Your argument might hold more water if I thought for one minute liberals understood that it was Michael Moore's OPINION and not the truth (but why should they, because he frames as the truth). I think, if you truly understand that, you are in the minority.
One more thing...
I asked the last poster to bring me one example of a Democrat who, when caught in wrongdoing, has resigned. Just one. She has not come back with one, even though I named several who should have. As I stated, the only Democrat I know of who resigned from anything resigned because he was coming out of the closet, and I find that ludicrous. The man should not have resigned because he was gay. For felony perjury, yes.
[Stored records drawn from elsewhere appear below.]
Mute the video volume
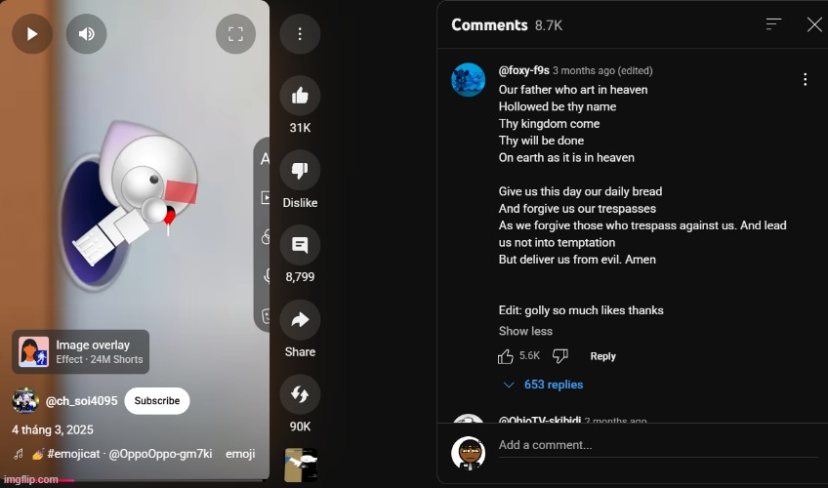 87,34
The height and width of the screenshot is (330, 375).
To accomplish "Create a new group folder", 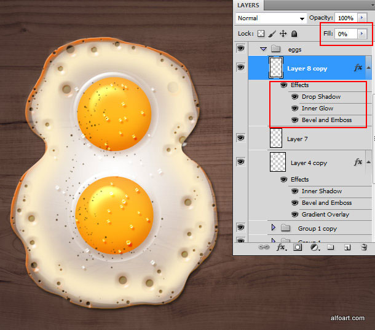I will (330, 247).
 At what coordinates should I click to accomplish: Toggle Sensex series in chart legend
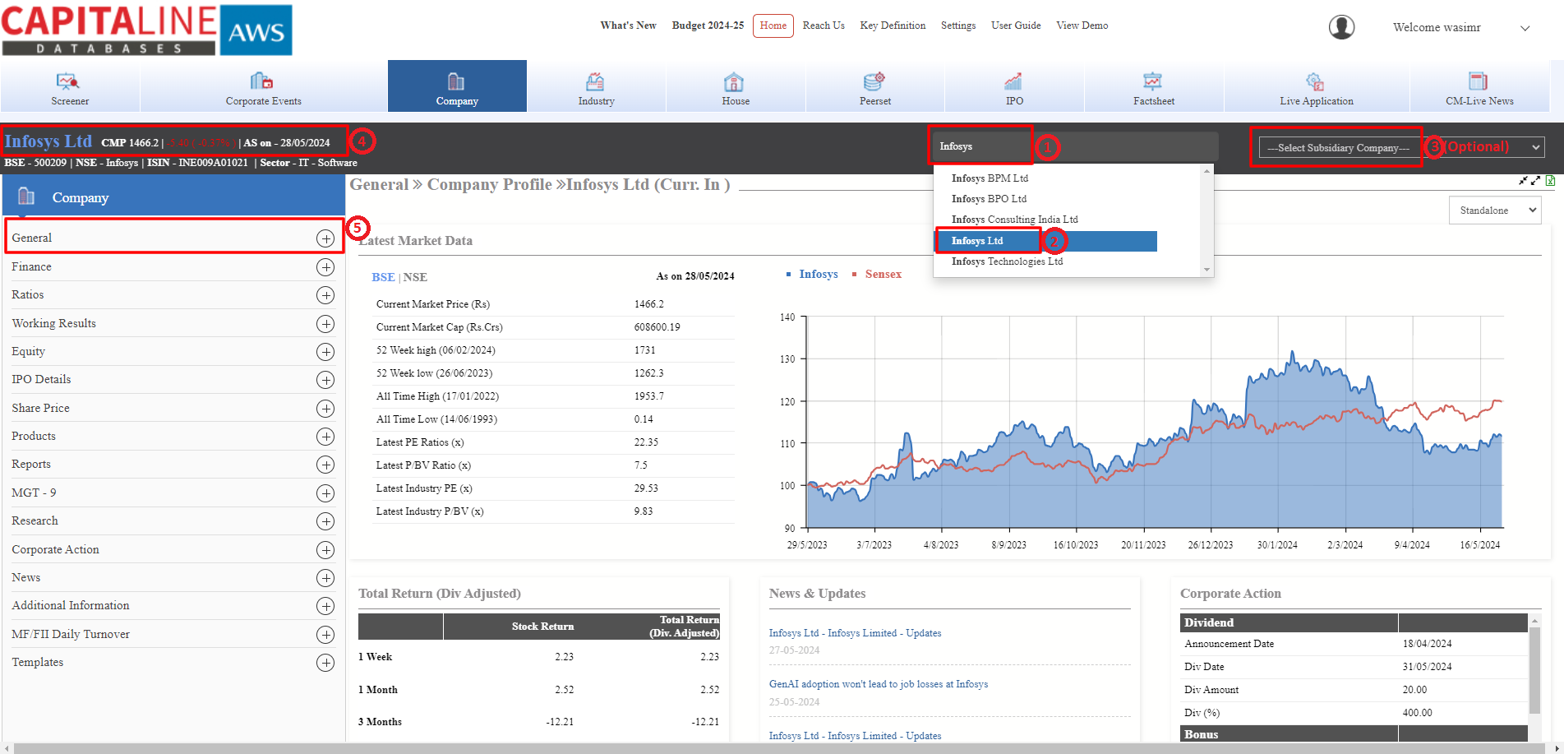(883, 275)
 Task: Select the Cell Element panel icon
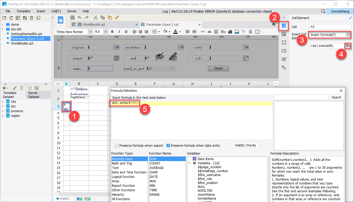(284, 26)
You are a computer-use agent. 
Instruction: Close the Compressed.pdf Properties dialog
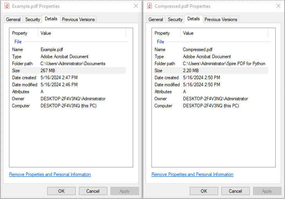pos(278,6)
For obstruction of justice, yes. Remember please the congressman who actually had a homosexual affair with an underage page (male). No Democratic outrage. He stood right up and said he was an adult and it was consensual and that had nothing to do with his job as a Congressman. No Democratic outrage. In fact, he was re-elected. Yes, that was several years ago, but all that proves is that the Democratic moral compass went wonky several years ago. It is not a recent thing, it is just getting worse and worse and worse. Stop please dancing around the subject, and please to bring forth one or two Democrats who have actually resigned and admitted wrongdoing? And while you are at it, Republicans who were caught and still hold office? I would be very willing to read and re-assess. Try for one minute to take off the liberal hat and look at it objectively. It is case after case after case...Clinton, Ted Kennedy, Alcee Hastings, William Jefferson, and on and on the list goes....in fact, Alcee Hastings was removed as a Federal Judge for bribery and perjury..see below.
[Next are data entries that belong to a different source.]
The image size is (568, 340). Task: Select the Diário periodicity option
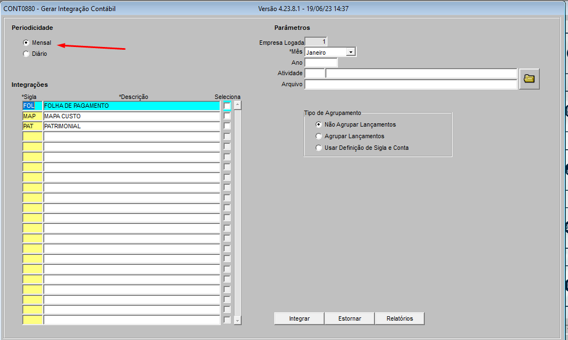26,54
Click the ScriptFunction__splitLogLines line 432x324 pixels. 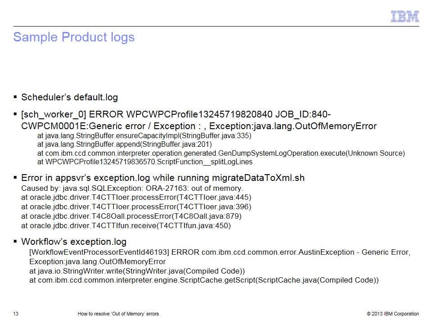coord(145,162)
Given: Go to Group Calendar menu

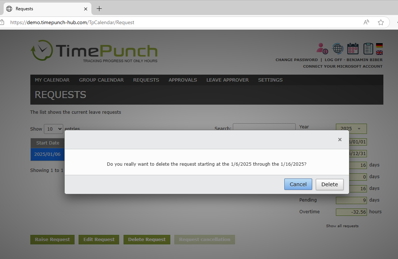Looking at the screenshot, I should coord(101,80).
In 1988, the Democratic-controlled U.S. House of Representatives took up the case, and Hastings was impeached for bribery and perjury by a vote of 413-3. Voters to impeach included Reps. Nancy Pelosi, Steny Hoyer, John Conyers and Charles Rangel. He was then convicted in 1989 by the United States Senate, becoming only the sixth federal judge in the history of the United States to be removed from office by the Senate. The Senate had the option to forbid Hastings from ever seeking federal office again, but did not do so. Alleged co-conspirator William Borders went to jail again for refusing to testify in the impeachment proceedings, but was later given a full pardon by Bill Clinton on his last day in office.

Ain't that special?? And just proves the point.
How did I get into this thing..

I have not said anything about regime change for months, years. I said Iraq was on the table before 9/11 solely to illuminate the fact that 9/11 set the stage for what some had been wanting to do for a long time. My intent was to emphasize that this administration used 9/11 as a way to garner support from Congress and the American people for the switch from Afghanistan to Iraq. If 9/11 had not happened, there would never have been support for a preemptive war in Iraq nor do I believe we would have supported going after bin Laden. It took something monumental for the American people to be willing to go to war.


How do you know Clinton is my favorite president?? I think he was a good president and I was doing a lot better when he was in office but you assume much here. In my lifetime I think maybe JFK was my favorite president (I was about 10 years old and I remember him as bigger than life) and one of the reasons for that was that he inspired us. I don't think anyone has really done that since, made us think and feel like we could do anything. It really has been downhill since Watergate.


I will cease and desist from regime change rhetoric if I never have to hear the words spew or ooze again.


How did I get in this thing....

I have not said anything about regime change for months, years. I said Iraq was on the table before 9/11 solely to illuminate the fact that 9/11 set the stage for what some had been wanting to do for a long time.


My point was that it is not only *this* administration.  Clinton felt strongly enough about Iraq and regime change, as did the Congress at that time, to enact a LAW calling for regime change.  So Iraq was on the table then.  The articles posted would lead you to believe that liberals/Democrats never called for regime change.  They are the instigating part of the *some* you speak of.  And if you will read Clinton's speech at the time, if you did not know he gave it, you would think Bush might have, because the content is eerily similar.  It is just odd to me that liberals were on board for WMD, on board for regime change, on board for force, on board for ALL of it when Clinton was calling for it.  How do liberals manage that massive flip flop?  I remember Clinton's speech well.  It was one of the few times that I agreed with what he was doing and saying.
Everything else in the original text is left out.